Genowefa Grabowska (PSE). - (PL) Monsieur le Président, Monsieur le Commissaire, le programme en vue d’une meilleure législation vise à améliorer la transparence de l’Union, à assurer son efficacité et à nous rapprocher de l’objectif qu’est la mise en œuvre de la stratégie de Lisbonne. Ce programme se veut aussi une réponse aux accusations selon lesquelles Bruxelles opte trop souvent pour des mécanismes législatifs et produit par conséquent trop de lois.
Jusqu’ici, l’acquis communautaire de l’Union, c’était des tonnes de documents rédigés dans un langage incompréhensible pour les citoyens et adoptés généralement sans consultation préalable des partenaires sociaux européens ou des citoyens européens. Cette dernière accusation laisse entendre que la législation de l’Union européenne est adoptée sans la participation des citoyens de l’Europe, que nous, en tant que Parlement européen, représentons et pour qui nous travaillons.
Que devons-nous faire pour changer cette image et rapprocher l’Union européenne de ses citoyens, à présent qu’elle se trouve au beau milieu d’une crise constitutionnelle? Il semble que le retrait de ces 68 actes législatifs soit un pas dans la bonne direction, mais est-ce suffisant pour améliorer la législation? Il semblerait que non. On dirait que, pour améliorer la législation, nous ayons besoin d’une meilleure coopération interinstitutionnelle entre la Commission et le Parlement. Il faut que ces deux institutions, dans le cadre de leur structure, disposent de groupes spécialement créés pour œuvrer en vue d’une meilleure législation. Ces groupes travailleront en tant que conscience de l’Union européenne, en tant que baromètre législatif qui tirera la sonnette d’alarme si une des deux institutions se laisse envahir par la routine bureaucratique et agit contre le code de la bonne législation communautaire et contre les principes législatifs tels que l’opportunité, la subsidiarité, la cohésion, la transparence, la proportionnalité et la prévisibilité.

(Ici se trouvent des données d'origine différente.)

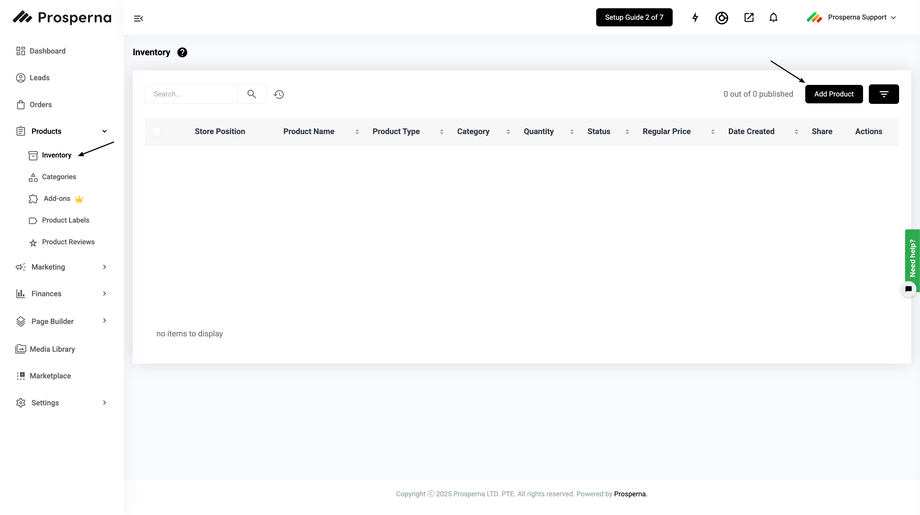Tick the select-all checkbox in the table header
This screenshot has height=515, width=920.
pyautogui.click(x=157, y=131)
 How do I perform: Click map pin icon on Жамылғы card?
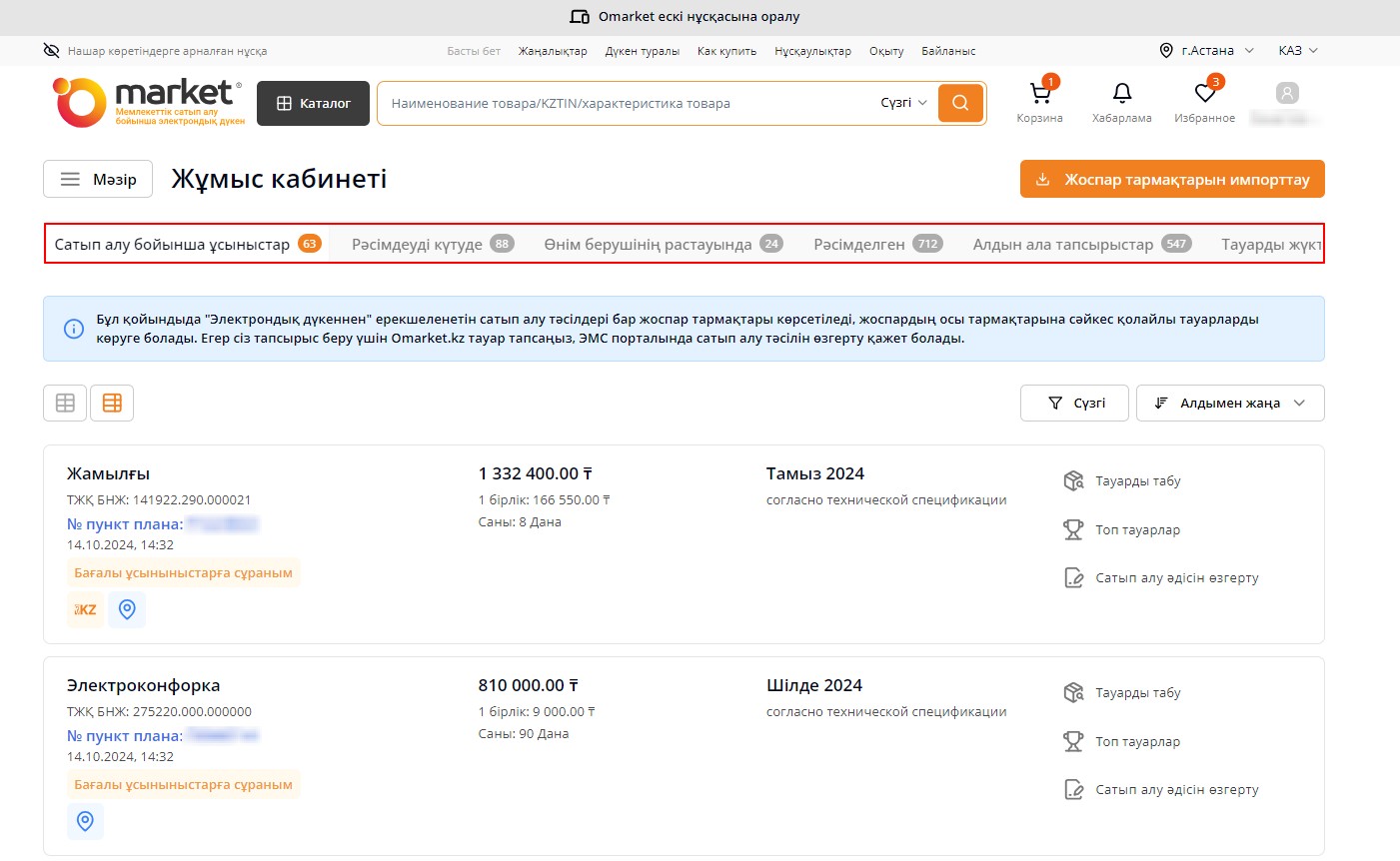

Monsieur le Commissaire, je suis convaincu qu’il sera possible de parvenir à une bonne législation communautaire lorsqu’il y aura une bonne coopération entre la Commission et le Parlement. Le Parlement et la Commission doivent se faire confiance, se respecter l’un l’autre et se traiter comme des partenaires à part entière, entièrement dignes de respect et de confiance. Ce n’est qu’alors que la législation s’améliorera. Ce n’est qu’alors que nous serons en mesure de rédiger ensemble des législations pour le bénéfice des citoyens.